### What is needed
Your answer must be one number: the count of lines below that include "computer".

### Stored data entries
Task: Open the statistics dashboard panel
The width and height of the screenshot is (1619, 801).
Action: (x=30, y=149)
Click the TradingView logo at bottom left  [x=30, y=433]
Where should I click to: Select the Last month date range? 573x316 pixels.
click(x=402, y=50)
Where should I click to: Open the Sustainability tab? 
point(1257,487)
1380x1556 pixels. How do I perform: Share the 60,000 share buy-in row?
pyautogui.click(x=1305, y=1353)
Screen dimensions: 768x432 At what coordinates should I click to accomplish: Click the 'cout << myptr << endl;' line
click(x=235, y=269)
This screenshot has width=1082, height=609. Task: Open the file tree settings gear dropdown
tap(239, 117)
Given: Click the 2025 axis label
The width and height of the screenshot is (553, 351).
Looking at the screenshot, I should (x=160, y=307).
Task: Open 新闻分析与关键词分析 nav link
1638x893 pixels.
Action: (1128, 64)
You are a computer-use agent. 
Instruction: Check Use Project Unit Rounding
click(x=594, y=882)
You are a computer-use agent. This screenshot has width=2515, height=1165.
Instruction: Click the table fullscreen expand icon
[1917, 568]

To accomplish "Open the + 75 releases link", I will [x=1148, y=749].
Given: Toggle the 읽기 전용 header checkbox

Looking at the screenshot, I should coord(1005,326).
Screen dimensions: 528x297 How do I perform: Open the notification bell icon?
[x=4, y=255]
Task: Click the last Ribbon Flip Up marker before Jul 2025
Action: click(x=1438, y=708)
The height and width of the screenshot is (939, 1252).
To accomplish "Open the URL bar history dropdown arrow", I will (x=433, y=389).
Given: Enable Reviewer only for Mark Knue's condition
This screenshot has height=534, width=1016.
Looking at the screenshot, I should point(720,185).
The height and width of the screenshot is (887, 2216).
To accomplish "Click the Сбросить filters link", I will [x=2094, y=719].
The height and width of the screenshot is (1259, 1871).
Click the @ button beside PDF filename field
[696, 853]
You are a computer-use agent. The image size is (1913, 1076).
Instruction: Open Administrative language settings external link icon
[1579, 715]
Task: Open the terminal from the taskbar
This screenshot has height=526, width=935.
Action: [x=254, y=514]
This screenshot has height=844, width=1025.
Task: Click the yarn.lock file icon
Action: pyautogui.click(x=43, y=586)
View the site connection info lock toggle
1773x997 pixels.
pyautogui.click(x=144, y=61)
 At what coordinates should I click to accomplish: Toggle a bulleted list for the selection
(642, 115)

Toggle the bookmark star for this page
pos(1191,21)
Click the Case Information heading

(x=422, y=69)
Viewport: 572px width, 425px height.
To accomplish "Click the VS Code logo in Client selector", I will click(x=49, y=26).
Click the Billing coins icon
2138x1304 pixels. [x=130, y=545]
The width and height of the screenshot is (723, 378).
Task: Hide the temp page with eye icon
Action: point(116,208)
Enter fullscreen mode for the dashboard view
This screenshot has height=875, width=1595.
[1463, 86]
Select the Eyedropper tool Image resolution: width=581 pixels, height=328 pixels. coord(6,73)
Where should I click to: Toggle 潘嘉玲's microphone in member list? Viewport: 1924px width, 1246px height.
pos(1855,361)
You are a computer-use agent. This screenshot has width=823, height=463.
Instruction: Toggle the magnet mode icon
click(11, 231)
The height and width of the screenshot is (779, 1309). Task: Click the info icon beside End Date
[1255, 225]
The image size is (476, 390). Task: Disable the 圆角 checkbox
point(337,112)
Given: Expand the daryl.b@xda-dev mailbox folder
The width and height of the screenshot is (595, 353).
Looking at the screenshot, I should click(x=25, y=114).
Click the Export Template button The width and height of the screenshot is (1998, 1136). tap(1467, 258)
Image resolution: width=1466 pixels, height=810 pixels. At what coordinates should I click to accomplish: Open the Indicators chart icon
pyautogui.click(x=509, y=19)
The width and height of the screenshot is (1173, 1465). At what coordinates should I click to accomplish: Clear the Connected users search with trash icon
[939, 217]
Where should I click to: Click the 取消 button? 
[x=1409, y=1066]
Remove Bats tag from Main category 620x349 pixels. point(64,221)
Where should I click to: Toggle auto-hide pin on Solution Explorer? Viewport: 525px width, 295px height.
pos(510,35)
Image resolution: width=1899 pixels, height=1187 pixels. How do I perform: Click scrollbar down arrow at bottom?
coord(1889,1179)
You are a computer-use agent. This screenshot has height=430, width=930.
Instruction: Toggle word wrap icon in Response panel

### Response box
5